A CHANCE FOR ANOTHER BOOK FOLLOWING
AN INTERVIEW WITH JOHN FAUBION!
What made you so interested in the direction social media is going?
Two factors here.
One, I’m in the business. As a software developer, I’m responsible for a bunch of credit and debit card processing. That is, I provide the software tools to get it done. Because I’ve been at this a long time, I’m very aware of how much personal info is transmitted back and forth in the daily course of business. We encrypt it, tunnel it, protect it the best we can. And yet there are breaches.

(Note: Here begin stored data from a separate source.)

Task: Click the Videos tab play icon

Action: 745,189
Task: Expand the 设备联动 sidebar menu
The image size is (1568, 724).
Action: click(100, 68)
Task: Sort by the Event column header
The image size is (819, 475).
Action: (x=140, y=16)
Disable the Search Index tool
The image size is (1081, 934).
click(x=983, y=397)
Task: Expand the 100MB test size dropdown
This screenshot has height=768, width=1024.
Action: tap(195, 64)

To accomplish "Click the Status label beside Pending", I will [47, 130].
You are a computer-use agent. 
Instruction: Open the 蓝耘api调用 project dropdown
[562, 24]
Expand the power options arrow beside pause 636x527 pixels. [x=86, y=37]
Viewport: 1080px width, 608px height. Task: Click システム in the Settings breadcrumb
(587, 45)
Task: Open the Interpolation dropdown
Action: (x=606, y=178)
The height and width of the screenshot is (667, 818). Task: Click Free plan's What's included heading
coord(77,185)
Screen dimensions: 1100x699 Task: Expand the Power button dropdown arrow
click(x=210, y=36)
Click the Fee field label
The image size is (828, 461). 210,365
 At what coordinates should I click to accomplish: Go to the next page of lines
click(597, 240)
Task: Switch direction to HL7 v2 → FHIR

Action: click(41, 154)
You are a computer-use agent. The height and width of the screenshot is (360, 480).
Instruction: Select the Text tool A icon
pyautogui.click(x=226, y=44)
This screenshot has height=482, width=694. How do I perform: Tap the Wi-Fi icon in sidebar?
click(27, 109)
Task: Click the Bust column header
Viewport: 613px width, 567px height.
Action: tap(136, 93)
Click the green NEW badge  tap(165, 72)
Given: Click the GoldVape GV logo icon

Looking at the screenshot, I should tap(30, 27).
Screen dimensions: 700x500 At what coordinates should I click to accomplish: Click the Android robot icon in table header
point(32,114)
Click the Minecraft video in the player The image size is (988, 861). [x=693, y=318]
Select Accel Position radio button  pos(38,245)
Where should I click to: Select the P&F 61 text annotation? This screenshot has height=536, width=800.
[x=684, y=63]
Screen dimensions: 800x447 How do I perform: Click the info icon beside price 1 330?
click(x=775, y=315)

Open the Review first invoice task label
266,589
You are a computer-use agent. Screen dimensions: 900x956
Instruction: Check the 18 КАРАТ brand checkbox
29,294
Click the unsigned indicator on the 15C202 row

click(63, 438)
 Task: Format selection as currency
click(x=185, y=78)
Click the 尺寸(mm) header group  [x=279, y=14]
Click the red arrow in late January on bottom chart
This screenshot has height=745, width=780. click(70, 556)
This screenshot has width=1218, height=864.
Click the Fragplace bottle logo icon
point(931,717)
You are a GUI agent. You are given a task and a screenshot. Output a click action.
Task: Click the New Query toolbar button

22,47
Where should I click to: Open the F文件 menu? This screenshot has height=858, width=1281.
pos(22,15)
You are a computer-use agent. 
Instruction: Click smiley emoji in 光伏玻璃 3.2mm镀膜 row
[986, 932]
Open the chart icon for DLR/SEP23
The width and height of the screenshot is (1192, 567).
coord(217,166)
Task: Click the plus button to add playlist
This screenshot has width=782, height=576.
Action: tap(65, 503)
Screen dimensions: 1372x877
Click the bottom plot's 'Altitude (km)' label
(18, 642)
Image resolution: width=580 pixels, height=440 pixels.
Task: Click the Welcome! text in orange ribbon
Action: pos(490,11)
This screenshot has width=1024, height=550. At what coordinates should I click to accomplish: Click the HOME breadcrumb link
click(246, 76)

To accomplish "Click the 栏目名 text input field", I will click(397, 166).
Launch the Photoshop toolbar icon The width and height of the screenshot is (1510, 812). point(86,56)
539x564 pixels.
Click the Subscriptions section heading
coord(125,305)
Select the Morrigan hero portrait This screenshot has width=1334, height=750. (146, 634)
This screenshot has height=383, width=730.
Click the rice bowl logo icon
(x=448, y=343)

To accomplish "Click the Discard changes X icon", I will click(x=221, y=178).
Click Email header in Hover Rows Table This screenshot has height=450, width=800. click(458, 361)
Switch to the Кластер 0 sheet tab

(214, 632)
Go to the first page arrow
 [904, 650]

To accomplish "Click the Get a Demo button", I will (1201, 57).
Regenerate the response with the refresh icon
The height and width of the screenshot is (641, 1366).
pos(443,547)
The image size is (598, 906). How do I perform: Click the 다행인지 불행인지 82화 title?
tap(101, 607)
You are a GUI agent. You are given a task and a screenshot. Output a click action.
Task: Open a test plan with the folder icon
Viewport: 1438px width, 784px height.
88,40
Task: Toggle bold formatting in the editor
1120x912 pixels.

When we’re involved in social media, we’re far more careless about the information we throw around. You and I can get a near-complete life history on anyone that approaches us on any of the various platforms. It is not usually very difficult at all. Sometimes it only requires two or three minutes to accomplish.
So social media is a major minefield. That makes it an entire new frontier for a writer to work in.
Two, I want to be a Christian that pays attention to the cultural shifts going on around us. I remember standing in my grandmother’s home as a little boy, hearing her ring up the operator and give her a four-digit phone number. In the short span of my lifetime, we’ve gone from that simple beginning, cascaded through the prank phone calls (“Is your refrigerator running? Better go catch it!”), to #900 sex numbers, and now to virtual people and virtual lives.
Back in 1970 a man named Alvin Toffler wrote a book called, Future Shock, where he dealt with the exponential growth of knowledge and technology. I read that as a missionary in Taiwan back in 1978. He defined the title with reference to, “too much change in too short a period of time.” We’re experiencing that in a big way, right now.
The greatest dangers are to the GenX and Millenials. They’ve grown up with this technology as a given. They’re not cautious, typically careless. A whole generation is at risk.
People are taught to “trust technology.” Ridiculous. As a tech provider, I can tell you that behind way too many finished tech products, there is a guy, or group of guys, who wanted nothing more than to get home and play video games. They’re the ones you’re trusting.
I’m afraid there’s just more than I can say about it here.
Did a specific event prompt your writing Friend Me?
She was right. That’s where Friend Me came from. I wrote the novel in such a way that it was demonstrably possible, given current technology.
Tell us a bit about yourself.
I was born again on May 9, 1965. An arrogant young man, already married for over a year to a sweet girl I’d known since first grade, and for the first time confronted with the Gospel.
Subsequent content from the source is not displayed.